Your model uses output_chunk_length=1, meaning the model is trained to only predict 1 step in one forward pass. This means when evaluating during training, the samples are made from all possible input (input_chunk_length=10) / output (output_chunk_length = 1) windows. So the model only evaluates on these 1 step forecasts. This would be equivalent to performing historical forecasts on the validation set with forecast_horizon=1 and stride=1. In your example you call predict() with n=len(val_ts) which is far larger than 1. The model then performs auto-regression - consuming its own predictions and future values of covariates to generate new predictions further in the future. So the performance is expected to be worse with this since your model hasn't been trained to do it.

Also some other tipps:

it looks like your model is overfitting
by default the evaluation is performed after every epoch. It seems in your case, 1 epoch contains around 10k batches (steps). I believe you should adapt how often the evaluation set is checked, since it seems to be overfitting quite fast, and checking after every epoch likely misses the actual (local) minima. You can adapt the evaluation interval with val_check_interval in the pl_trainer_kwargs dict. Also, the PyTorch Lightning Trainer offers a lot of customization of the training process (see all parameters here).
note that the EarlyStopping acts on each evaluation set check, so if you adapt the interval, you might also consider adapting the stopping conditions.

tniveej commented 4 months ago

Hello @dennisbader . Thank you very much for the insight and tips.

From my data, I am trying to get the model to predict a single Timeseries' (I have many series') in its entirety from a cold start (essentially with an input_chunk_length = 0) using only the provided covariate data. So basically, transfer learning from the training data on new Timeseries's. However, I realize this is not possible with the torch forecasting models in the darts library (p.s. check edit below). Therefore, the idea was to first train a model with a short enough input_chunk_length and all the features (covariates). Then when it comes to prediction time, I would provide an average value for the first input_chunk_length (e.g. average value over the training set of the Timeseries to be predicted) and have the model auto-regressively predict the rest in hopes that the information from the covariate data would be enough to correct the model predictions.

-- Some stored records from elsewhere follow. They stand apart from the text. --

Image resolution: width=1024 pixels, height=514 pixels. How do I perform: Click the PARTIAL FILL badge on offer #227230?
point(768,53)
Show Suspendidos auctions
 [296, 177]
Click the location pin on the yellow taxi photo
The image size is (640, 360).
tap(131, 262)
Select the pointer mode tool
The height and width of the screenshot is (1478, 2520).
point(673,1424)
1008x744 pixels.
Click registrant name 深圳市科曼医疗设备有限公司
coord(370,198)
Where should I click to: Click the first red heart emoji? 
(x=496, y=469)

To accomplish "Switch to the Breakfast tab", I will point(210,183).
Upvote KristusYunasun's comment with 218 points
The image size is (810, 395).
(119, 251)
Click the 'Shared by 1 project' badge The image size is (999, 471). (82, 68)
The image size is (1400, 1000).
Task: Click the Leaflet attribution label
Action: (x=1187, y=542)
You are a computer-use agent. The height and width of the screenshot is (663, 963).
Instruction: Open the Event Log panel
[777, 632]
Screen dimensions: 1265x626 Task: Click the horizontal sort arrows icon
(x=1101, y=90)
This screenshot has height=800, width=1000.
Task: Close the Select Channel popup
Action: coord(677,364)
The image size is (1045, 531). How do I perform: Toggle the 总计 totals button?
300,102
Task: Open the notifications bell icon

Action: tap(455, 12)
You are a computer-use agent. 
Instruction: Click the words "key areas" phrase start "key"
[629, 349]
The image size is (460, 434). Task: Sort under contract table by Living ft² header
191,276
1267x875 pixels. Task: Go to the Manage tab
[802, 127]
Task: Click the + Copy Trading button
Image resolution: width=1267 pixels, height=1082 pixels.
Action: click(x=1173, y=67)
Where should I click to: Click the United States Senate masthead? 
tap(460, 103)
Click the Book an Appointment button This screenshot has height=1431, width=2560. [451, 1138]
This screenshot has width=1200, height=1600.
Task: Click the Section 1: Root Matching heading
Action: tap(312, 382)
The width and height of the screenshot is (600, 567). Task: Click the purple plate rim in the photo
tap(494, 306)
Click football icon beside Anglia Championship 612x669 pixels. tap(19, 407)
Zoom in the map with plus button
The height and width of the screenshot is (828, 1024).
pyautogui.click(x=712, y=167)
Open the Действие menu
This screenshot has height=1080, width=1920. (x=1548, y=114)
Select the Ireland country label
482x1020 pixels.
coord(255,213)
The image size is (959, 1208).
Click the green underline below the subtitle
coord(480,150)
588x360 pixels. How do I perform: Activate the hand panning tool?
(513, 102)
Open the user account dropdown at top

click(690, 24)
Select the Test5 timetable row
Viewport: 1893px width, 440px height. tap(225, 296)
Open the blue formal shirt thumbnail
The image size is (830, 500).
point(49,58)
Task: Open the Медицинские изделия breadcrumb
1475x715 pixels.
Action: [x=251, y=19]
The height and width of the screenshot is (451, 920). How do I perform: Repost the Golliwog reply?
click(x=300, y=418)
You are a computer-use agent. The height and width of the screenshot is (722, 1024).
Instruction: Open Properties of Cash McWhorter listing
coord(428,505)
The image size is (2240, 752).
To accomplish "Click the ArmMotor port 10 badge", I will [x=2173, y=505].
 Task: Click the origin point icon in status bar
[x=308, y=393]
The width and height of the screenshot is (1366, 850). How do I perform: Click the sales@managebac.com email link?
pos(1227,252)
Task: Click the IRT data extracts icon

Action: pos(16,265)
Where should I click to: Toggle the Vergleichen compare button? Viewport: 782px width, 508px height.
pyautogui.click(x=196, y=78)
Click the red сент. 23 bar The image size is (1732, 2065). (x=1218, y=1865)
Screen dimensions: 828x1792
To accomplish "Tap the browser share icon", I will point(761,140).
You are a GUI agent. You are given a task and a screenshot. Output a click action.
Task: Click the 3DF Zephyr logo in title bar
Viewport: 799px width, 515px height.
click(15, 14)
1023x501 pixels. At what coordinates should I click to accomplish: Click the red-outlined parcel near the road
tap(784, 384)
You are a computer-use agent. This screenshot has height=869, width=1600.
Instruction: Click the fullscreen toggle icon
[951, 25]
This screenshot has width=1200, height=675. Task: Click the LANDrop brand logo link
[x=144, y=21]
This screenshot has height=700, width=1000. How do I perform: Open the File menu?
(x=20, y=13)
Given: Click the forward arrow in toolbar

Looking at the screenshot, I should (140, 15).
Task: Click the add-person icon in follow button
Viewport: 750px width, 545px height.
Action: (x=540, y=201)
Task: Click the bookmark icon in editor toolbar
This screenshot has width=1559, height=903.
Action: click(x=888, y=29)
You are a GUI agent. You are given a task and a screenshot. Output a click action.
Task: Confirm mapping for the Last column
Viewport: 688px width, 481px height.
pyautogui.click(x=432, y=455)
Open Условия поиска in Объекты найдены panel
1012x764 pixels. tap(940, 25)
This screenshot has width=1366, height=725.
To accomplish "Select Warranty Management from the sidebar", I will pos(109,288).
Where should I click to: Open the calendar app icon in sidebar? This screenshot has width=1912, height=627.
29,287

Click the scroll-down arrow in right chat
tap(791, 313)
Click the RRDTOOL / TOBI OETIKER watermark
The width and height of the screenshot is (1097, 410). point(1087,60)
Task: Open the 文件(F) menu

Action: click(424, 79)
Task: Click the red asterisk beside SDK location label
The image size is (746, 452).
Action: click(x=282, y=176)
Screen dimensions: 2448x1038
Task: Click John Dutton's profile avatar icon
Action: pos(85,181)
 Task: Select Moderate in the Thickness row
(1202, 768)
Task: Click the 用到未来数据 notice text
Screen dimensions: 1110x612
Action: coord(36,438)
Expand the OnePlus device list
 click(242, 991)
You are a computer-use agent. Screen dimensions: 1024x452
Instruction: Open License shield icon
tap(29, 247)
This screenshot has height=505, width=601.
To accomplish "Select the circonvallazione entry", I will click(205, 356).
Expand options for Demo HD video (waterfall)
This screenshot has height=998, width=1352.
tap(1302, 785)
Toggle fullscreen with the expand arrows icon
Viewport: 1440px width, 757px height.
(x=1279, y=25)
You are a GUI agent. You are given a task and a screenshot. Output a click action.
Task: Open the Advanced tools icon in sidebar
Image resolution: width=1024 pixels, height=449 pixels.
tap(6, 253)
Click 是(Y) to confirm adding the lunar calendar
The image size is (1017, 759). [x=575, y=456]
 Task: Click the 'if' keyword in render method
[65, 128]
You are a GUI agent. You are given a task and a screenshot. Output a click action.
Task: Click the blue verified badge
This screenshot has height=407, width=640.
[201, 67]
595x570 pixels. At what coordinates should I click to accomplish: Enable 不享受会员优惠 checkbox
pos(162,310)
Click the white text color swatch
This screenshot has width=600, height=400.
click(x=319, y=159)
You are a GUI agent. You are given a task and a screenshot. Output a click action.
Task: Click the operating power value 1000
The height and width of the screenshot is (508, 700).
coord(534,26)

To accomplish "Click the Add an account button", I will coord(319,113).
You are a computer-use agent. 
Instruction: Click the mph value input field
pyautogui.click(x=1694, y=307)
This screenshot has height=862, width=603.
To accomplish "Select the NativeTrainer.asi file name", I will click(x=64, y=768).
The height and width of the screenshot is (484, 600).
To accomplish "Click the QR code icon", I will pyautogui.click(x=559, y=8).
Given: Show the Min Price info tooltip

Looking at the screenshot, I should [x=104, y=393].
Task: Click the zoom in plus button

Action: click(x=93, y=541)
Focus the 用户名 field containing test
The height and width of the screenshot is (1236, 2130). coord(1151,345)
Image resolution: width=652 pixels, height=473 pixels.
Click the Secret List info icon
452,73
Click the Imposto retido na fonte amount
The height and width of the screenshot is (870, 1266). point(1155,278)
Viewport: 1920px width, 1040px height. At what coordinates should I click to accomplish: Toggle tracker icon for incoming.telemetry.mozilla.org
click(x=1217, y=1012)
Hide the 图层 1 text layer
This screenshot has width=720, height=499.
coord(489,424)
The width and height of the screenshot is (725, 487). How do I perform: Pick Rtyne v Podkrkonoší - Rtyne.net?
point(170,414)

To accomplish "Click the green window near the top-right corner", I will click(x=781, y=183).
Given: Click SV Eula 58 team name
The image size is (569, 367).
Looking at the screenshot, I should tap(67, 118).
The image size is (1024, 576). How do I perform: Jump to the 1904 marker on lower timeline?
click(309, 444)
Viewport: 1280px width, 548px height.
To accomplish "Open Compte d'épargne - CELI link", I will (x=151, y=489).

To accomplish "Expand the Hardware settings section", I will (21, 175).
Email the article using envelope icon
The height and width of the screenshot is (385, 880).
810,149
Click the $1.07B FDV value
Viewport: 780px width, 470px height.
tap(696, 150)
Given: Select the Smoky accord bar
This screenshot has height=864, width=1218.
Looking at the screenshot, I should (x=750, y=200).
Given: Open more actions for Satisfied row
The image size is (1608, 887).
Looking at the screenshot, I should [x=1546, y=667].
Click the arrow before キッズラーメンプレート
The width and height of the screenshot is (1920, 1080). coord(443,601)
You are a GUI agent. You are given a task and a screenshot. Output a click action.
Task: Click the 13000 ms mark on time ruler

I realize that my model is very quickly overfitting therefore I've tried a few of the things on top of your suggestions:

I tried evaluating the validation set after every 100 steps with early stopping changed, the model still seemed to not learn much as there is a drop in the loss after a couple of steps and does not learn anymore. The validation loss also seems to fluctuate around the same amount.
I also tried playing around with the input_chunk_length and output_chunk_length to no avail.
I then tried increasing the dropout and weight decay to further increase regularization, but same results.
I also reduced the model complexity in hopes that it won't overfit so quickly, and still the same result. Still the same quick overfitting although now with worse metrics.
I also tried pruning the features that were input into the future_covariates from 44 features to 12 features that I felt were the most important to the model prediction (also based off SHAP values that I obtained from training a basic MLP on the same dataset). Same result

Do you think there is anything more I could be doing to improve how the training goes? Or would this indicate that the covariate data provided just does not have enough information to predict the desired variable? And is my goal a bit too ambitious and un-achievable with current methods?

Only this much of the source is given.